Allerdings kann sich das Goldkind nie ganz sicher fühlen, denn oft musste es die Erfahrung machen, dass sich die Rollen schnell ändern können. Ohne jeden erkennbaren Anlass wird dann das Gold- zum Pechkind und umgekehrt. Also muss auch das Goldkind immer alle seine Antennen auf das narzisstische Elter ausrichten. Auch das Goldkind wird also in ständiger Abhängigkeit gehalten. Behält es seine Rolle für lange Zeit, wird es allerdings oft selbst zum grandiosen Narzissten.
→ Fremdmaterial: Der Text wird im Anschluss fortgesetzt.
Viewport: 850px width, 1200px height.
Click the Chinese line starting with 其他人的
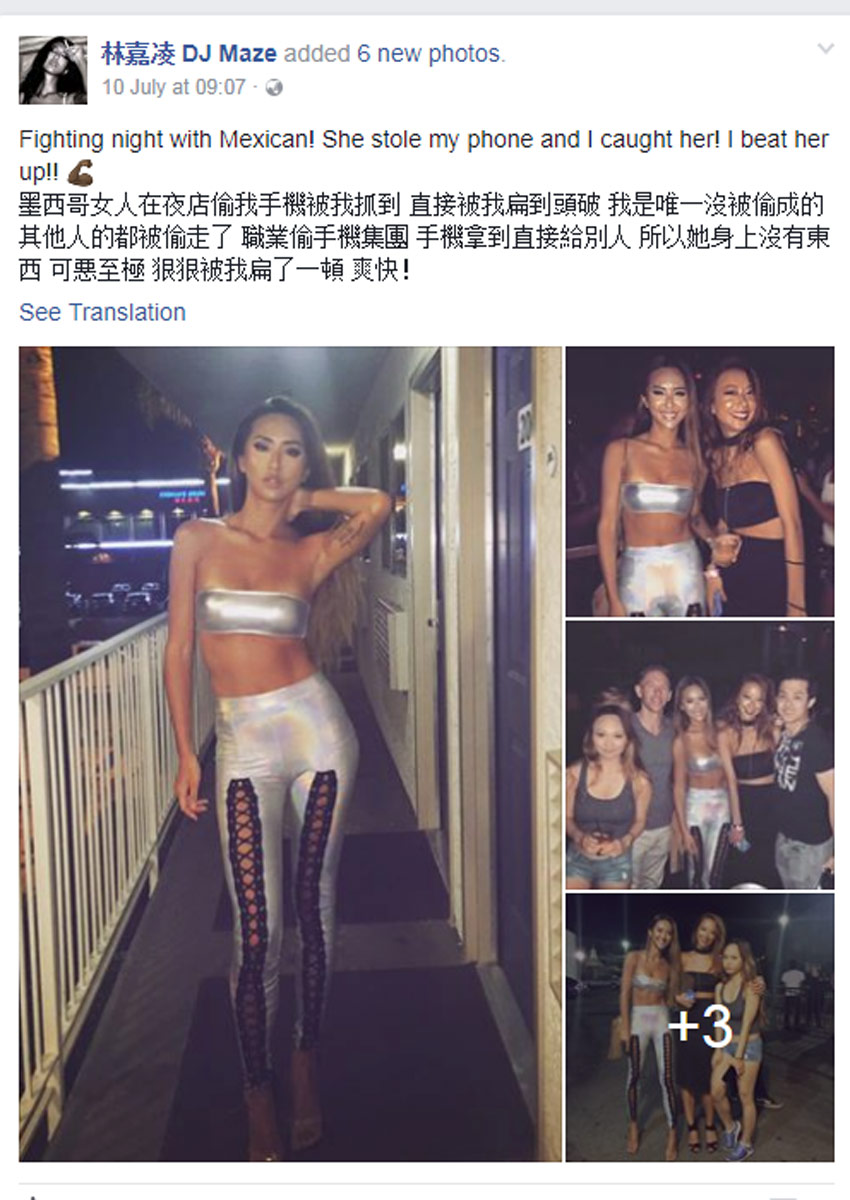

Der Unterschied zwischen narzisstischen Vätern und Müttern
Der Narzissmus von Vätern ist meist offensichtlich, da er oft grandios ist. Narzisstische Mütter hingegen sind nicht so einfach zu erkennen, sie üben oft vulnerablen Narzissmus aus. Dadurch erzeugen sie bei ihren Kindern ein schlechtes Gewissen, wenn das Kind einen eigenen Gedanken entwickelt („Wenn Du so böse zu mir bist, muss Mama weinen!“). Sie können allerdings auch blitzschnell in grandiosen Narzissmus umschalten, wenn der vulnerable nicht hinreichend wirkt.
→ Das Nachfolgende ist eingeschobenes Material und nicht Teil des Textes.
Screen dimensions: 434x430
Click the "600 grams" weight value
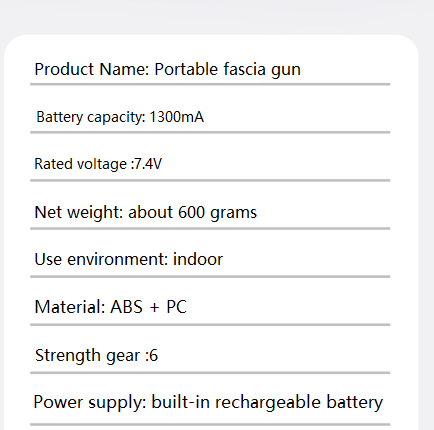pyautogui.click(x=217, y=212)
Bei narzisstischen Vätern wie Müttern wird eine massive Abhängigkeit erzeugt, das Kind fühlt sich nicht lebensfähig. Aufgrund dieser Abhängigkeit und der Unfähigkeit des Narzissten, sich in das Kind hineinzudenken, kommt es auch gerade in solchen Beziehungen zu emotionalem oder sexuellem Missbrauch. Das so agierende Elter fühlt sich dabei nicht schuldig, es wird aber mit äußerster Strenge darauf achten, dass nichts an die Öffentlichkeit gelang. Narzissten sind sehr geübt darin, zu lügen und zu täuschen und die Schuld dem Opfer in die Schuhe zu schieben.